Given a positive integer num, return the English word representation of num.

Examples

Example 1:
- Input: num = 12345
- Expected Output: "Twelve Thousand Three Hundred Forty Five"
- Justification: The number 12345 is broken down into "Twelve Thousand" for the first two digits, followed by "Three Hundred" for the next digit, and "Forty Five" for the last two digits.
Example 2:
- Input: num = 1001
- Expected Output: "One Thousand One"
- Justification: The number 1001 translates to "One Thousand" for the first digit and "One" for the last digit, skipping the hundreds and tens place because they are zeros.
Example 3:
- Input: num = 2000000
- Expected Output: "Two Million"
- Justification: The number 2000000 is simply "Two Million" as there are no other numbers to represent after the word "Million".

Solution

To solve this problem, the approach involves breaking down the given number into manageable chunks, each representing a part of the number in words. This method is effective because it mirrors how humans naturally interpret numbers. By dividing the number into segments such as billions, millions, thousands, and then the last three digits, we can systematically convert each segment into words using predefined mappings for numbers 1-19, tens (20, 30, ..., 90), and the significant place values (thousand, million, billion). This approach ensures that we can handle any non-negative integer input systematically and efficiently.

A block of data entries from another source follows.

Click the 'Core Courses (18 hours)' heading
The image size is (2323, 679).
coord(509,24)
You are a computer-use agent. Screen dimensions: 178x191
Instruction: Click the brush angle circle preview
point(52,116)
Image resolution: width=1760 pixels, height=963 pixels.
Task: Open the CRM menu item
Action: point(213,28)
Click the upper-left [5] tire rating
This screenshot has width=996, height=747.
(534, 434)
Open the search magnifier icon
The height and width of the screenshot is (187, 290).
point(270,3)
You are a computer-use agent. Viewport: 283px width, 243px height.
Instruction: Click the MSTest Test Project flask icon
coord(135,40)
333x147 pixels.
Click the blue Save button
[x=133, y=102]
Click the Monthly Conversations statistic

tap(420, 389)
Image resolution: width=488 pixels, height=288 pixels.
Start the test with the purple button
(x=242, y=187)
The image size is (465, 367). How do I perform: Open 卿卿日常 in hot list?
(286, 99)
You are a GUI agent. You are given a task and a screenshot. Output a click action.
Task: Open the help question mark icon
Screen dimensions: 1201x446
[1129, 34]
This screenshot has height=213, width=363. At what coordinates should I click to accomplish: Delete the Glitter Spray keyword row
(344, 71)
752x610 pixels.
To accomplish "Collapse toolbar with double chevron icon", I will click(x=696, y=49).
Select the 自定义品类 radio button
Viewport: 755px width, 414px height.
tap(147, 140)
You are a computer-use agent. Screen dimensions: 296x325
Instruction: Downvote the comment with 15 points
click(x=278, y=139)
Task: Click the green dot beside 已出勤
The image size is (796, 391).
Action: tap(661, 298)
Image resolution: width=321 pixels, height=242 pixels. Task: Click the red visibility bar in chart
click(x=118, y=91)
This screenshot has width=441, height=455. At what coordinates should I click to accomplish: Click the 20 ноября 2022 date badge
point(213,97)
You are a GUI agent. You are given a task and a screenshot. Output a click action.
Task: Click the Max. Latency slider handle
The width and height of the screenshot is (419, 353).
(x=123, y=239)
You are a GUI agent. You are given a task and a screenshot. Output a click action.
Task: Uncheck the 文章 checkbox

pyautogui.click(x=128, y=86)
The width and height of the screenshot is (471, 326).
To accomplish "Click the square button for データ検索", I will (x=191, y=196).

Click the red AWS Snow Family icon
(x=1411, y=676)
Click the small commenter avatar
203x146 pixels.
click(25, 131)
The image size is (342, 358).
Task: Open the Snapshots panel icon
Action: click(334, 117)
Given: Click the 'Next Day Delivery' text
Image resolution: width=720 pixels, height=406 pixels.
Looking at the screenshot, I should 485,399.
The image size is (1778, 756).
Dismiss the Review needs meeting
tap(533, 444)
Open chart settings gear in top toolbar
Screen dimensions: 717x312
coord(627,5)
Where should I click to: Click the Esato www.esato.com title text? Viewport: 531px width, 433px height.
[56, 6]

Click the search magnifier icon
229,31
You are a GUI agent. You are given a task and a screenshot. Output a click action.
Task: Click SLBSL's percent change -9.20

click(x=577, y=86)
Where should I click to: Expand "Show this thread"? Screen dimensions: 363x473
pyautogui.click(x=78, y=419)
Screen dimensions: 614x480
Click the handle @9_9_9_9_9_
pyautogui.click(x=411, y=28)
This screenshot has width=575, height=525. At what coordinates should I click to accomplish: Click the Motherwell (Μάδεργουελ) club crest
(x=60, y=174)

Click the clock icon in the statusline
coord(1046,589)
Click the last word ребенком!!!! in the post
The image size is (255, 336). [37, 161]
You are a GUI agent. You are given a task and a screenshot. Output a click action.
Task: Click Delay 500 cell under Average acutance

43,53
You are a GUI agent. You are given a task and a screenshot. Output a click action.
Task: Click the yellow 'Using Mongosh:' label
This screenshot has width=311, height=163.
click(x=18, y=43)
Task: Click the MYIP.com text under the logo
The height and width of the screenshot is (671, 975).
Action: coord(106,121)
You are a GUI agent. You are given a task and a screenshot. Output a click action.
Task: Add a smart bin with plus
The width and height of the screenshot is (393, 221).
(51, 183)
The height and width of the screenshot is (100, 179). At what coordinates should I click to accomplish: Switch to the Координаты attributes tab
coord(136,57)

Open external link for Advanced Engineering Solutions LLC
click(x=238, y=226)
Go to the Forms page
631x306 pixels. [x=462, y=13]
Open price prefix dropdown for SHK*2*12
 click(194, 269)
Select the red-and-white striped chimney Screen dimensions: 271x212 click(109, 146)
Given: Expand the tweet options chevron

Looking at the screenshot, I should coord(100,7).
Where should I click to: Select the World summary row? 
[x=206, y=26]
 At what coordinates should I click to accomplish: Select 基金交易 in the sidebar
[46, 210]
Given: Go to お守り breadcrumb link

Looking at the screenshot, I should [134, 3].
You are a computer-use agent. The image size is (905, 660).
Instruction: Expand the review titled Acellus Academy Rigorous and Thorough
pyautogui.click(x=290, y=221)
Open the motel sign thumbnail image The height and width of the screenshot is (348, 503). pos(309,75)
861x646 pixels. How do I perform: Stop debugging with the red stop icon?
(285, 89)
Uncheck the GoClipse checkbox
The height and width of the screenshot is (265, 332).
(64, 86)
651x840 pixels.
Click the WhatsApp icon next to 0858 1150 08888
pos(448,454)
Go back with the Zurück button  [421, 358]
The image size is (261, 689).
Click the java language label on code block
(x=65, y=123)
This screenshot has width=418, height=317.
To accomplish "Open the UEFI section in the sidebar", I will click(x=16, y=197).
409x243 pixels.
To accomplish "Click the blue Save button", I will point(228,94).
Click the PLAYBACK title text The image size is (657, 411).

The algorithm's effectiveness lies in its simplicity and scalability. By treating the number in segments, we can reuse the same logic for each segment, making the code more maintainable and easier to understand. This method also scales well for large numbers, as it applies the same logic regardless of the number's size, ensuring consistency in the output.

Step-by-Step Algorithm

Initialization: Define three arrays or lists for mapping numbers to words. These include:
- lessThan20 for numbers 1 to 19.
- tens for multiples of ten from 20 to 90.
- thousands for the place values thousand, million, and billion.
Check for Zero: If the input number is 0, immediately return the word "Zero".
Conversion Process:
- Initialize an empty string words to hold the final words representation.
- Initialize a counter i to keep track of the current place value (thousands, millions, etc.).
- While the input number is greater than 0, perform the following steps:
  - If the last three digits of the current number segment (num % 1000) are not zero, convert this segment to words using a helper function and append the appropriate place value from the thousands array.
  - Divide the number by 1000 to move to the next segment.
  - Increment the place value counter i.
Helper Function:
- This function takes a number less than 1000 and converts it into words.
- If the number is less than 20, return the corresponding word from lessThan20.
- If the number is between 20 and 99, return the word for the tens place from tens and recursively call the helper function for the remainder (units place).
- If the number is between 100 and 999, return the word for the hundreds place from lessThan20, the word "Hundred", and recursively call the helper function for the remainder (less than 100).
Finalization:
- Trim any leading or trailing spaces from the words string.
- Return the words string as the final English words representation of the input number.

Algorithm Walkthrough

Let's consider the input: num = "12345"

Initialization: The mappings for numbers to words are defined in arrays/lists as per the algorithm.
Check for Zero: The input number is 12345, which is not zero, so we proceed.
Conversion Process:
- The input number 12345 is greater than 0, so we start the conversion.
- First Iteration:
  - The last three digits are 345. Next, we convert 345 to words.
  - We call the helper function with 345.
    - The number is greater than 100, so we get "Three Hundred " + helper(45).
    - For 45, it falls in the less than 100 category. So, we get "Forty " + helper(45%10).
    - For 5, it falls in the less than 20 category. So, we get "Five".
    - The final return for this segment is "Three Hundred Forty Five".
  - We append "" (empty string) after converting 345 to words because i = 0 (first segment after the units).
  - The words string remains same "Three Hundred Forty Five ".
  - We divide the number by 1000, updating it to 12.
- Second Iteration:
  - Now, the number is 12.
  - Since 12 % 1000 = 12 is not zero, we convert 12 to words using the helper function.
    - 12 is less than 20, so we directly get "Twelve" from lessThan20.
  - Prepand words string with thousands[1] and helper(12).
  - The words string is updated to "Twelve Thousand Three Hundred Forty Five ".
- The loop ends as the number is now 0.
Finalization:
- Trim the final words string to remove any trailing space.
- The final output is "Twelve Thousand Three Hundred Forty Five".

Code

Python3

. . . .

Complexity Analysis

Time Complexity

The algorithm has a linear time complexity relative to the number of digits in the input number. In the worst case, it processes each group of three digits once, leading to a time complexity of $O(n/3) = O(n)$ , where n is the number of digits.

Space Complexity

The space complexity is $O(1)$ for the storage of mappings (lessThan20, tens, thousands), which does not scale with the input size. However, the recursive calls in the helper function use stack space, but since the depth is limited to a maximum of 3 (for numbers less than 1000), it can also be considered $O(1)$ .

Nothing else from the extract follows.